→ **Aim of the task**: Copy all of the material below line for line, raising every answer coordinate by 35 and keeping all other text unchanged. Leave out the pictures.

→ **Dataset entries**:
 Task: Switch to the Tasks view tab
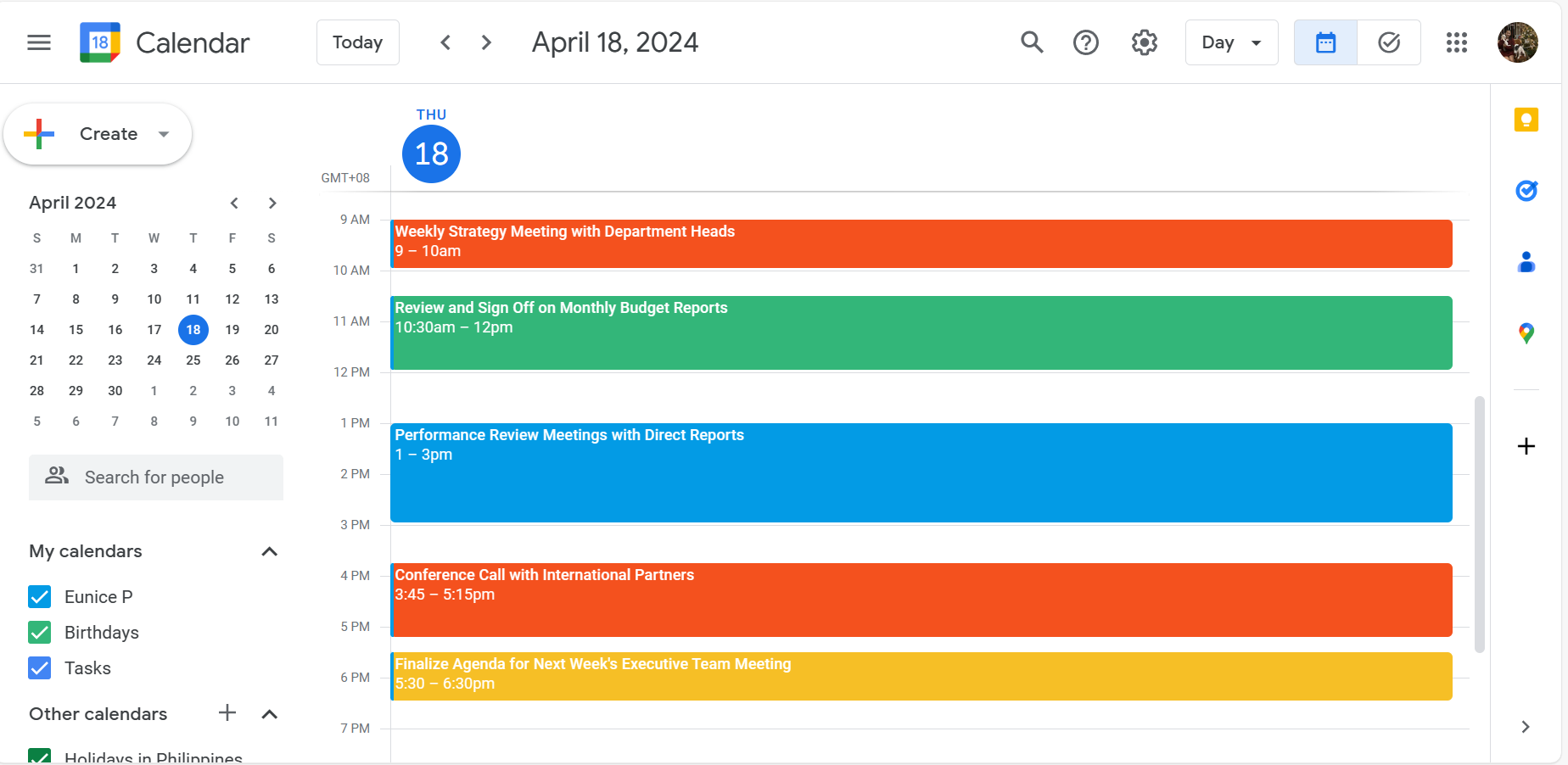[x=1389, y=42]
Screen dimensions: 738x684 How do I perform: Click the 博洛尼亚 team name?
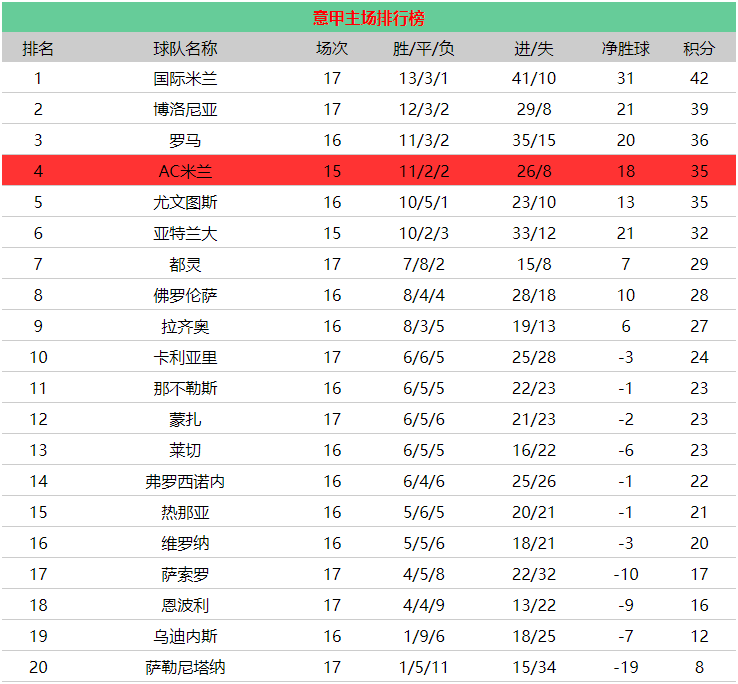tap(185, 110)
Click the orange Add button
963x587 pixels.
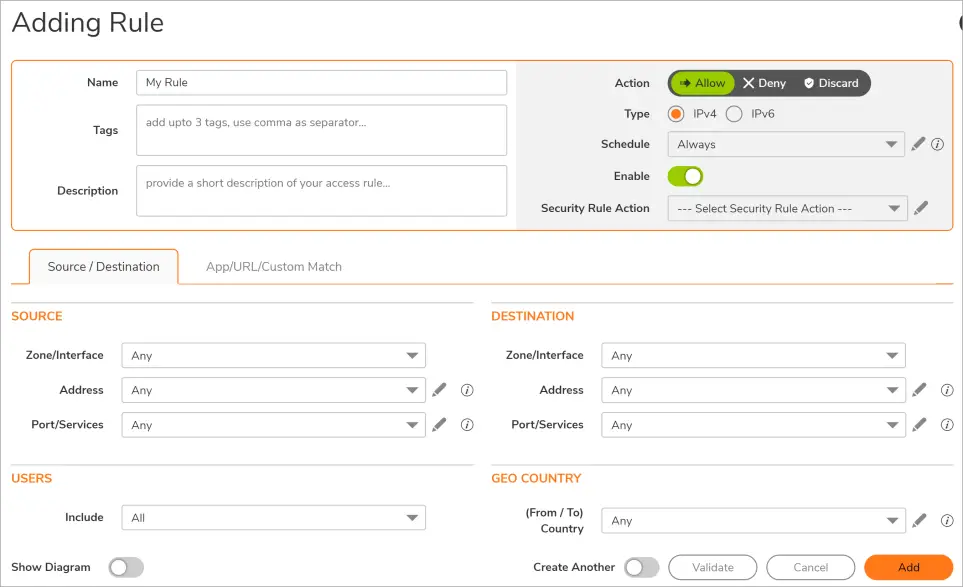(x=908, y=567)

→ **Output for this exercise**:
 Task: Switch to the Tasks view tab
[x=1424, y=77]
Screen dimensions: 738x684 How do I perform: Click the 博洛尼亚 team name?
tap(220, 145)
Click the orange Add button
963x587 pixels.
(x=943, y=602)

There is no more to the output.